Despite this limitation, there has been massive criticism of the report. And it comes not only from the government in Kyiv, but also from the Ukrainian office of the human rights organization.
“The Ukrainian office was not involved in either the preparation or writing of the text of the publication,” writes Oksana Pokalchuk, director of Amnesty’s Ukraine office, on Facebook. Representatives of her office would have done everything to prevent the publication.
“Everyone in Amnesty’s Ukraine office knows that Russia is responsible for the crimes of aggression against Ukraine,” the statement said. A “significant part” of the Ukrainian Amnesty team was “personally forced to save themselves and their loved ones from the war with Russia and leave everything behind”. Some even for the second time, writes Pokalchuk.
In her opinion – and that of her team – Amnesty International’s report was “one-sided”. For this reason, it was not published and translated into Ukrainian. “Me and the team at the Ukraine office believe in human rights, we believe in Ukraine’s victory, we believe that all war criminals should be brought to justice.”

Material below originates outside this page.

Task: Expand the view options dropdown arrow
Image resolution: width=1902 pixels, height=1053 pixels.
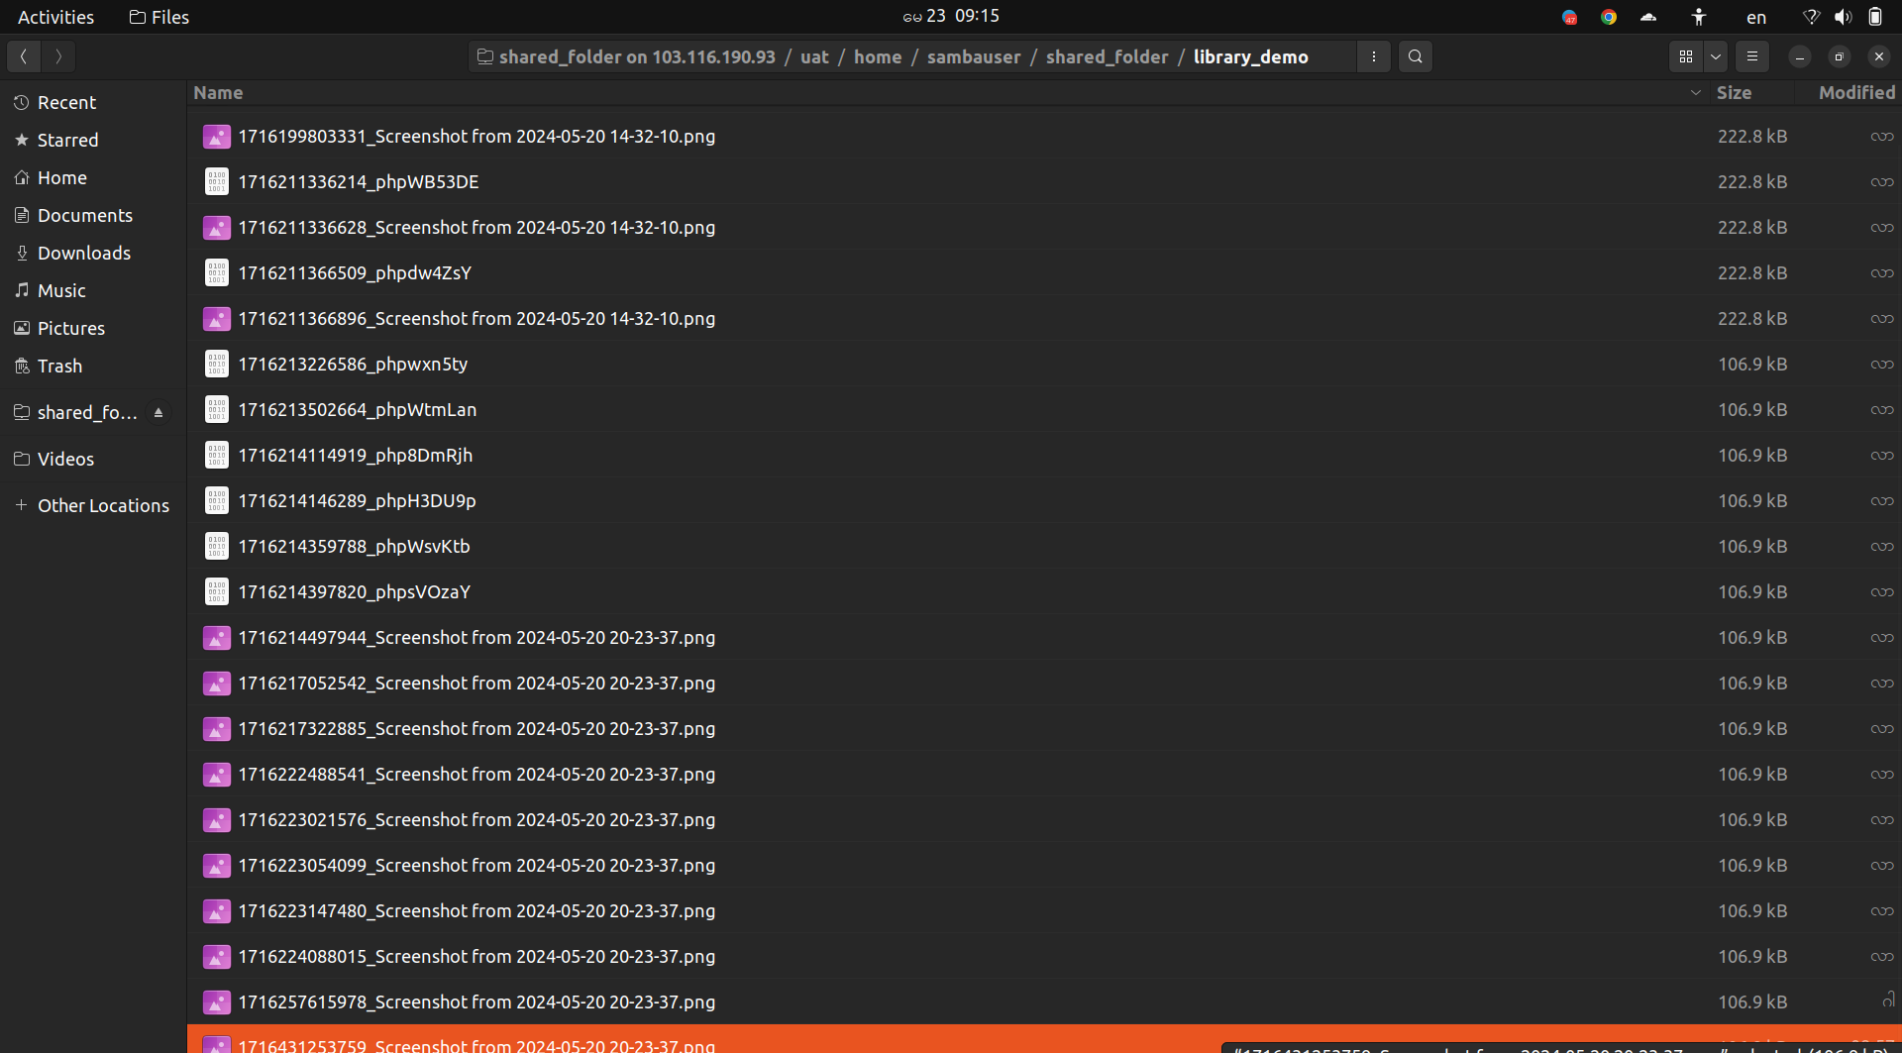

Ukrainian President Volodymyr Zelenskyy accused the non-governmental organization of shifting responsibility for alleged violations of international law in the Russian war of aggression from the aggressor to the victim. In a video speech on Thursday evening, he said that anyone who makes such a connection “must admit that they are helping terrorists”.
Russia responded to Amnesty International’s report by publishing alleged examples of Ukrainian troops holed up in homes or schools by the Defense Ministry in Moscow on Thursday.
“Any attempt to question the right of Ukrainians to resist the genocide, to protect their families and homes” is a “perversion,” Ukrainian Defense Minister Olekxiy Reznikov wrote on Facebook.
Several Twitter users reacted with outrage to the report, some calling for the resignation of Amnesty International Secretary General Agnes Callamard. The latter, in turn, responded to the criticism on Twitter and wrote: “Ukrainian and Russian social media mobs and trolls: They are all attacking Amnesty today. This is called war propaganda, disinformation, disinformation.”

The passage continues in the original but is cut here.